WORK INSTRUCTIONS: Retype every entry below without any change.

————

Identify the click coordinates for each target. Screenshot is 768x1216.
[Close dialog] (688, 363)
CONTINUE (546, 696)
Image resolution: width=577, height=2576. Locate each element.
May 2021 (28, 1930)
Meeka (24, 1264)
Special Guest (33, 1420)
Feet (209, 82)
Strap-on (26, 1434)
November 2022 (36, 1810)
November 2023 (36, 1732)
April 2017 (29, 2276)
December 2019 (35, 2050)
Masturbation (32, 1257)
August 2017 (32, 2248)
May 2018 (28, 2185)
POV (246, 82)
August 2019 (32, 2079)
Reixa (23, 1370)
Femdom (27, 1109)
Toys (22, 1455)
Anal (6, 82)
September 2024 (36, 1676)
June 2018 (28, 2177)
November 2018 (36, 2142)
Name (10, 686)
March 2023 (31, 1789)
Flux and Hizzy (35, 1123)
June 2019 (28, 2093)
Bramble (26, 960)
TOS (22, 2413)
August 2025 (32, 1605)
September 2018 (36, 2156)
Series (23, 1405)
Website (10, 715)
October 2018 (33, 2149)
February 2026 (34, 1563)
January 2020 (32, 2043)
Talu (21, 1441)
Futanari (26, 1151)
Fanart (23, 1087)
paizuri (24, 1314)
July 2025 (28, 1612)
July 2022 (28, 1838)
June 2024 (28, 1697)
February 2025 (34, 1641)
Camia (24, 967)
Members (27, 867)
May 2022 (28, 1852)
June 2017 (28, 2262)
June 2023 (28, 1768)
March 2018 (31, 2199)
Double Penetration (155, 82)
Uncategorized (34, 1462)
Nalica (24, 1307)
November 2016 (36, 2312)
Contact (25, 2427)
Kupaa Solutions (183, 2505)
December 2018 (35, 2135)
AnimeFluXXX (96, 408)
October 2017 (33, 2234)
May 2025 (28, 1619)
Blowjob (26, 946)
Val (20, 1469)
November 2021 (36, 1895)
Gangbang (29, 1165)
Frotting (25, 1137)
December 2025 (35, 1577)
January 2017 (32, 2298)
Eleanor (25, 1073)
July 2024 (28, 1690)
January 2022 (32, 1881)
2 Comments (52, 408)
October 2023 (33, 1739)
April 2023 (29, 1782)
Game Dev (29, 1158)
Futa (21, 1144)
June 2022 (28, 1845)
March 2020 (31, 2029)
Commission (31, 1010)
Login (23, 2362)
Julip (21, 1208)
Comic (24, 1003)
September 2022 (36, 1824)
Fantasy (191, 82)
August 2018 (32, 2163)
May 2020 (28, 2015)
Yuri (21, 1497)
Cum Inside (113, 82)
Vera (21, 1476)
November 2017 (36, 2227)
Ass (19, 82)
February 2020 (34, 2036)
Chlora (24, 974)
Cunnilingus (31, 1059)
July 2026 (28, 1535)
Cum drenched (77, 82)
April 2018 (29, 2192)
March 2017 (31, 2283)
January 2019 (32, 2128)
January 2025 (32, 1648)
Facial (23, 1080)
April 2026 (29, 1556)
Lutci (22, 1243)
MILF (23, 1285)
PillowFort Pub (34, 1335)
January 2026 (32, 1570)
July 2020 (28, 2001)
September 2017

————

FINAL ANSWER:
Identify the click coordinates for each target. Screenshot is 768x1216.
[Close dialog] (688, 363)
CONTINUE (546, 696)
Image resolution: width=577, height=2576. Locate each element.
May 2021 (28, 1930)
Meeka (24, 1264)
Special Guest (33, 1420)
Feet (209, 82)
Strap-on (26, 1434)
November 2022 (36, 1810)
November 2023 (36, 1732)
April 2017 (29, 2276)
December 2019 (35, 2050)
Masturbation (32, 1257)
August 2017 (32, 2248)
May 2018 (28, 2185)
POV (246, 82)
August 2019 (32, 2079)
Reixa (23, 1370)
Femdom (27, 1109)
Toys (22, 1455)
Anal (6, 82)
September 2024 (36, 1676)
June 2018 (28, 2177)
November 2018 (36, 2142)
Name (10, 686)
March 2023 (31, 1789)
Flux and Hizzy (35, 1123)
June 2019 (28, 2093)
Bramble (26, 960)
TOS (22, 2413)
August 2025 (32, 1605)
September 2018 (36, 2156)
Series (23, 1405)
Website (10, 715)
October 2018 (33, 2149)
February 2026 (34, 1563)
January 2020 (32, 2043)
Talu (21, 1441)
Futanari (26, 1151)
Fanart (23, 1087)
paizuri (24, 1314)
July 2025 (28, 1612)
July 2022 (28, 1838)
June 2024 (28, 1697)
February 2025 (34, 1641)
Camia (24, 967)
Members (27, 867)
May 2022 (28, 1852)
June 2017 (28, 2262)
June 2023 (28, 1768)
March 2018 (31, 2199)
Double Penetration (155, 82)
Uncategorized (34, 1462)
Nalica (24, 1307)
November 2016 (36, 2312)
Contact (25, 2427)
Kupaa Solutions (183, 2505)
December 2018 (35, 2135)
AnimeFluXXX (96, 408)
October 2017 (33, 2234)
May 2025 (28, 1619)
Blowjob (26, 946)
Val (20, 1469)
November 2021 (36, 1895)
Gangbang (29, 1165)
Frotting (25, 1137)
December 2025 (35, 1577)
January 2017 (32, 2298)
Eleanor (25, 1073)
July 2024 (28, 1690)
January 2022 (32, 1881)
2 Comments (52, 408)
October 2023 (33, 1739)
April 2023 (29, 1782)
Game Dev (29, 1158)
Futa (21, 1144)
June 2022 (28, 1845)
March 2020 (31, 2029)
Commission (31, 1010)
Login (23, 2362)
Julip (21, 1208)
Comic (24, 1003)
September 2022 (36, 1824)
Fantasy (191, 82)
August 2018 (32, 2163)
May 2020 (28, 2015)
Yuri (21, 1497)
Cum Inside (113, 82)
Vera (21, 1476)
November 2017 (36, 2227)
Ass (19, 82)
February 2020 (34, 2036)
Chlora (24, 974)
Cunnilingus (31, 1059)
July 2026 (28, 1535)
Cum drenched (77, 82)
April 2018 (29, 2192)
March 2017 (31, 2283)
January 2019 (32, 2128)
January 2025 (32, 1648)
Facial (23, 1080)
April 2026 (29, 1556)
Lutci (22, 1243)
MILF (23, 1285)
PillowFort Pub (34, 1335)
January 2026 (32, 1570)
July 2020 (28, 2001)
September 2017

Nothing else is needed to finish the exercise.